These newly discovered sounds from the bottom of the ocean will haunt your dreams

Challenger Deep is the deepest, darkest part of the earth's sufrace, 11 kilometres below the surface of the Pacific Ocean - and for the first time ever, scientists have managed to record what it sounds like.

The spot is a relatively small depression within the Mariana Trench, off the coast of the Mariana Islands and Guam.

Oceanographer Bob Dziak of the National Oceanic and Atmospheric Administration (NOAA) told Gizmodo that like much of the sea bed, little is known about it - and since sunlight doesn't penetrate that far down, it's easier to use sound waves to build up a picture of what life might exist at the deepest known point on earth.
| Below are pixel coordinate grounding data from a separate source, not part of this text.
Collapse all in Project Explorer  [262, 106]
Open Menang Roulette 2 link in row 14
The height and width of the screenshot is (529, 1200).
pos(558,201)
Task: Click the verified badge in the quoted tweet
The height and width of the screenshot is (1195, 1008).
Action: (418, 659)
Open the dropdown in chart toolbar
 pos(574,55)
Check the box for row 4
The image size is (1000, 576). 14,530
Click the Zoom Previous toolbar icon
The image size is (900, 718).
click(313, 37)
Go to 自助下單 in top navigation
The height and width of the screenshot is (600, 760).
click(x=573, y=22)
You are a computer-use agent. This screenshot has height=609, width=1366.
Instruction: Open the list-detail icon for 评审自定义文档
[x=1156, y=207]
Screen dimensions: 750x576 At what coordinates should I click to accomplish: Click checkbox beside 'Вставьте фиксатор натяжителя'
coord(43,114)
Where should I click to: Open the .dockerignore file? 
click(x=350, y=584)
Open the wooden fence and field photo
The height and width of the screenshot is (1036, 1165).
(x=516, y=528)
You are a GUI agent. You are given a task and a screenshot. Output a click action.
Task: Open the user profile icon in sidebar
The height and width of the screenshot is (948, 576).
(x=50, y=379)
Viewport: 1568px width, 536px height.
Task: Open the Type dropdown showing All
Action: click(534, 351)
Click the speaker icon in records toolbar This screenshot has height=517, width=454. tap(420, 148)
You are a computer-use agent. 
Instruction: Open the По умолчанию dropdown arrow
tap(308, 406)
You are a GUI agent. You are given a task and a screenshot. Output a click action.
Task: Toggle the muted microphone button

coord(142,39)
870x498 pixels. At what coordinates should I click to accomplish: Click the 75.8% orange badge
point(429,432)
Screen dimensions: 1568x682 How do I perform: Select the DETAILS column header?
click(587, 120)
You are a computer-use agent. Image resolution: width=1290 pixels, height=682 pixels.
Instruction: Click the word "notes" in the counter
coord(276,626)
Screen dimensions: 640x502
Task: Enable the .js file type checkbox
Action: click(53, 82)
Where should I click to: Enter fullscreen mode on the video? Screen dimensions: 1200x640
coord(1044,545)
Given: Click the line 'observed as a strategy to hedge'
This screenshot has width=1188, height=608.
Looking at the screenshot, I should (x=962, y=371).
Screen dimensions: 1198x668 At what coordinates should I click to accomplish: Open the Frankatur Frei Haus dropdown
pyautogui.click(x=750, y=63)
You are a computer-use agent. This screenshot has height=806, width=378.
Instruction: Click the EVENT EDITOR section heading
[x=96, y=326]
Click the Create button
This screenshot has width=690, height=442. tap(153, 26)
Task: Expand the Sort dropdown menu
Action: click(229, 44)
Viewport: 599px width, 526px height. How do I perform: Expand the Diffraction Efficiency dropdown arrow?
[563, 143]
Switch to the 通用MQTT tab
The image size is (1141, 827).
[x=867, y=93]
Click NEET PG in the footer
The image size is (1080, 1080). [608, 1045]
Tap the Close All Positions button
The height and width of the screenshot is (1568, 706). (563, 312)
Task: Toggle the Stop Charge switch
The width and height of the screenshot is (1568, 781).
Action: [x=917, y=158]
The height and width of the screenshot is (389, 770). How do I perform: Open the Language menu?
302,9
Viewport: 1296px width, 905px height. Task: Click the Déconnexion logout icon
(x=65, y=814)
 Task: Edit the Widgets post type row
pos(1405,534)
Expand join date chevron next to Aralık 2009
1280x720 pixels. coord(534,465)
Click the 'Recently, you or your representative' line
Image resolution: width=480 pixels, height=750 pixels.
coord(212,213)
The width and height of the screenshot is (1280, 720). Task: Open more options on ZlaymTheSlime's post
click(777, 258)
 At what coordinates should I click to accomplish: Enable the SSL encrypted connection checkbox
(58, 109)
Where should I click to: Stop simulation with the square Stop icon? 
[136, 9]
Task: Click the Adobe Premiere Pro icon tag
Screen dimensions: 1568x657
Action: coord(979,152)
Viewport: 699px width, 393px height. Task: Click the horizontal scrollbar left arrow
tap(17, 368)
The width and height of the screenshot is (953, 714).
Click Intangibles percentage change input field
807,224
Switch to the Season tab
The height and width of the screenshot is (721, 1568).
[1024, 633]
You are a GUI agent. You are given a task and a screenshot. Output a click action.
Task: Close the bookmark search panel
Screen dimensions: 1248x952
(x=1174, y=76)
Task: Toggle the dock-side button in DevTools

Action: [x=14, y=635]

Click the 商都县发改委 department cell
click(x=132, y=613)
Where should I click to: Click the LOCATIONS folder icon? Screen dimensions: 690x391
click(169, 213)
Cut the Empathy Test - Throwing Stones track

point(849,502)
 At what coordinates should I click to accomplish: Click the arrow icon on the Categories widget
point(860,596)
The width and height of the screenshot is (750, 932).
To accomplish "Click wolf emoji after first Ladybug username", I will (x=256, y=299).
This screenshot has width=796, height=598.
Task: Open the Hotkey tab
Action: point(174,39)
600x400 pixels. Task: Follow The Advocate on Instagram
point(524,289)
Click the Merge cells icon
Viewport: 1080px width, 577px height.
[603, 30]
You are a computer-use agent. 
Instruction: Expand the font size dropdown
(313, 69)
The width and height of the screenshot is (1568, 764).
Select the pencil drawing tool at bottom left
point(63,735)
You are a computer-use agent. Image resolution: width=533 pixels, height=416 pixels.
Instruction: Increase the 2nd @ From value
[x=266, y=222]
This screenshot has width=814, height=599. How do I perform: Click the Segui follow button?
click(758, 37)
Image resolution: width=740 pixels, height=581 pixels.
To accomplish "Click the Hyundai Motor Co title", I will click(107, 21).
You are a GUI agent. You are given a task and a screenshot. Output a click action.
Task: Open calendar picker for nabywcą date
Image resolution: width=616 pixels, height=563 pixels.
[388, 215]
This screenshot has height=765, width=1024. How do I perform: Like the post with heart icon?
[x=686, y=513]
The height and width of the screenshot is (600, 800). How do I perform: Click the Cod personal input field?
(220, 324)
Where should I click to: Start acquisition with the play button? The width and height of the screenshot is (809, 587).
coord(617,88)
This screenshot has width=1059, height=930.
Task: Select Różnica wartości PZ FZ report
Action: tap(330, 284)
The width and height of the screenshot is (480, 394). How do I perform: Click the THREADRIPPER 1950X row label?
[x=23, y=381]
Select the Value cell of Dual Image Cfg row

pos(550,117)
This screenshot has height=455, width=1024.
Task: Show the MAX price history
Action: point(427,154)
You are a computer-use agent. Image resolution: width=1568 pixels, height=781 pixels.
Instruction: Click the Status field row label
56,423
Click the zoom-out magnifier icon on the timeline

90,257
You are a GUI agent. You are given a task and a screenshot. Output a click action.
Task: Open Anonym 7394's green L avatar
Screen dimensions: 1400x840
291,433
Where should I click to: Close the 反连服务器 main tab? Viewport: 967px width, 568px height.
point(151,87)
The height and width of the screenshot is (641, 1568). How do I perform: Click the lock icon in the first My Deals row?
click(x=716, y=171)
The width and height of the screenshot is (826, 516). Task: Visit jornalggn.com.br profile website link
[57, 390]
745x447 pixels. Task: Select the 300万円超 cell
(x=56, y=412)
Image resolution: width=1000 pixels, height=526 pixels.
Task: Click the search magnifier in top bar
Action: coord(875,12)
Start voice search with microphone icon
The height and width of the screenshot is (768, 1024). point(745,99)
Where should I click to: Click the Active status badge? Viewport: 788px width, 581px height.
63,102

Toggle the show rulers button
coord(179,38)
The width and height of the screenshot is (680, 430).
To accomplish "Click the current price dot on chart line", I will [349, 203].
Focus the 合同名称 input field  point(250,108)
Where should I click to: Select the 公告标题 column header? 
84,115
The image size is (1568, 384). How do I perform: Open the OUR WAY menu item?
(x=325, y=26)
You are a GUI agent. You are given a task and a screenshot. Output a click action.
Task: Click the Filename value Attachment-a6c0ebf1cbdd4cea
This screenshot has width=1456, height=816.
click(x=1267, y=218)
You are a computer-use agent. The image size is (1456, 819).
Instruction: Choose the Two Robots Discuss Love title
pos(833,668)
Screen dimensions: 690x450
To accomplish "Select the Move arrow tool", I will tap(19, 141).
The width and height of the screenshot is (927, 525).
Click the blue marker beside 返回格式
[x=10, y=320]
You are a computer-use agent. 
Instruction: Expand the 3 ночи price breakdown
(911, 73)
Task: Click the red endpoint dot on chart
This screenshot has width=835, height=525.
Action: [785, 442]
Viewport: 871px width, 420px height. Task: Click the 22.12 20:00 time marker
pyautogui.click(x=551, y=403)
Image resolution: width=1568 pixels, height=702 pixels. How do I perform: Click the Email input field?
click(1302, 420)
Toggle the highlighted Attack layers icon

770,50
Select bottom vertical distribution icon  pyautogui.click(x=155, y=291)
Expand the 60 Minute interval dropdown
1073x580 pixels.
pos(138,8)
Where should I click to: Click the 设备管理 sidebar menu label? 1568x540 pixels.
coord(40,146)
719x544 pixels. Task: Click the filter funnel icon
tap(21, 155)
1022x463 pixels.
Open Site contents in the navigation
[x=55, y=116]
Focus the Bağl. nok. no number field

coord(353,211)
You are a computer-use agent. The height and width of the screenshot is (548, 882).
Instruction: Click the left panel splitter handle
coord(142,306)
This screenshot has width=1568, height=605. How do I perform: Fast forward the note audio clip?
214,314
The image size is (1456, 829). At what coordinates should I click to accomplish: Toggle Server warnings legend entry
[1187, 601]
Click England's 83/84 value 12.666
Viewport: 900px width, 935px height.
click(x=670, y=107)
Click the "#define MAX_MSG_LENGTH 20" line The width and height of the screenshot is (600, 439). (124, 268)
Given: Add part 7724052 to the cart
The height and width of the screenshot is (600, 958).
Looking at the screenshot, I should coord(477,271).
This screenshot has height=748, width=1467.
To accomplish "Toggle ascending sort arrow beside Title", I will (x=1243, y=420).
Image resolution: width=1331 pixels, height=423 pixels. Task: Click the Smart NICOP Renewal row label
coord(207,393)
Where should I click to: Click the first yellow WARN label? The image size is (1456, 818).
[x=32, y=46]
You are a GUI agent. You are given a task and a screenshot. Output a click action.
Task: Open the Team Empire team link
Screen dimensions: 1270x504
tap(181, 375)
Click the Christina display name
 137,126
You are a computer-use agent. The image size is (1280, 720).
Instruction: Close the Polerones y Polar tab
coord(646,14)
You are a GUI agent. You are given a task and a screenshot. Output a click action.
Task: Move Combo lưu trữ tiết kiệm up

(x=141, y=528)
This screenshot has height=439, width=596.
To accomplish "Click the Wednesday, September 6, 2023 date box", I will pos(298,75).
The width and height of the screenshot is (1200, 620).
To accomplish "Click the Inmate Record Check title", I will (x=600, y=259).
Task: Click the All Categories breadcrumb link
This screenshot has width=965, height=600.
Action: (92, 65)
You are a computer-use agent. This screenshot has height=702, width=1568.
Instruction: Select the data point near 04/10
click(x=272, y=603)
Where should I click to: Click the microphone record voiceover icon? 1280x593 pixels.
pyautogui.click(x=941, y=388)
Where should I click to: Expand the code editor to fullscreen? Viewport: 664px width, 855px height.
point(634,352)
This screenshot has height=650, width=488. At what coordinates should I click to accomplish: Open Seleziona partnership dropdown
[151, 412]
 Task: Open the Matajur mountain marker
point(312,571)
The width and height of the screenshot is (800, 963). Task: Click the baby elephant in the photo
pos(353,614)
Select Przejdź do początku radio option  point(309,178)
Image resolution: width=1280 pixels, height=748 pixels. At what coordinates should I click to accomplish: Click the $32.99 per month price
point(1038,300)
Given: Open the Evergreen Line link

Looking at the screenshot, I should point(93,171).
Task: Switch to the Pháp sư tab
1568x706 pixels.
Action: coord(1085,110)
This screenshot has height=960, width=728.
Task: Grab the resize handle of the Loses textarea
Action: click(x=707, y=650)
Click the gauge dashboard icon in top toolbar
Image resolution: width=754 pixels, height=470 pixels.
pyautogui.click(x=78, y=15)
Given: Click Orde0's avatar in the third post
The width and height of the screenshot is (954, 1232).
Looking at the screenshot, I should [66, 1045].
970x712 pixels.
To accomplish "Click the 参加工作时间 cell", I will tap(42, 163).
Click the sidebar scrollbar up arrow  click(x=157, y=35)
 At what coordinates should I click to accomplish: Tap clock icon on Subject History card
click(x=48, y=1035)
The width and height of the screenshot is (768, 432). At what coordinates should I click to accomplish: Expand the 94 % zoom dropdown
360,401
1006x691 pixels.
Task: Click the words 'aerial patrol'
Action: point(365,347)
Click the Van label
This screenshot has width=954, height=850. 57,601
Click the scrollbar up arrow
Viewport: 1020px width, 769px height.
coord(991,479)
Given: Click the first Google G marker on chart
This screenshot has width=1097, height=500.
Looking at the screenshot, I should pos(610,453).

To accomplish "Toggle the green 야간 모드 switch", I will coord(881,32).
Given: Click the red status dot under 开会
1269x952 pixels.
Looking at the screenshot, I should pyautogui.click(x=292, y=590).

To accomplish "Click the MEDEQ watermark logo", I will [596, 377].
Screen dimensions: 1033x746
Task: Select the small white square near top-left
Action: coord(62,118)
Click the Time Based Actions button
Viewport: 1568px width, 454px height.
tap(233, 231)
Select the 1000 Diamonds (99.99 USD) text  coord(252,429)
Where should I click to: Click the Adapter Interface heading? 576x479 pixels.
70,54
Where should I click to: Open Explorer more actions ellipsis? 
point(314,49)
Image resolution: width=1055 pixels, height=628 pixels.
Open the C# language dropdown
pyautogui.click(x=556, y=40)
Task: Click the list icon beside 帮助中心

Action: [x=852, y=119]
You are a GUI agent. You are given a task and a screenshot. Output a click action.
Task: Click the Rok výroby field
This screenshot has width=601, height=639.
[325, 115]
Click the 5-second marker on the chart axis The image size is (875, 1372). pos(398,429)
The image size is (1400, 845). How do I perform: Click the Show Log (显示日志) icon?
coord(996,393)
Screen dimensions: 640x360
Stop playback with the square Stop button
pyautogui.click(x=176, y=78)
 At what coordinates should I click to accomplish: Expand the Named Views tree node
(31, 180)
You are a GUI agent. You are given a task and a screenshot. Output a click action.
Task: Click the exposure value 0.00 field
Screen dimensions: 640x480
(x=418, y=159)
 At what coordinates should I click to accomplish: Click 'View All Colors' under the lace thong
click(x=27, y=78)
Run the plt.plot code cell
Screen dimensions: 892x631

Rattails, decapods, supergiants and snailfish at 7km deep inside the Mariana Trench (Still via OceanLab, University of Aberdeen)

Dziak's team designed and sent a titanium-encased recording instrument capable of acclimatising to the ocean's intense pressure levels called a hydrophone to the bottom of Challenger Deep.

It spent 23 days at the bottom of the trench, and then NOAA had to wait until November for good enough weather and a gap in shipping traffic to carefully bring it back up.

The team found out that Challenger Deep acts like an 'echo chamber' for noises passing above, including whales, ships, and even the sounds of a category four typhoon on the ocean surface.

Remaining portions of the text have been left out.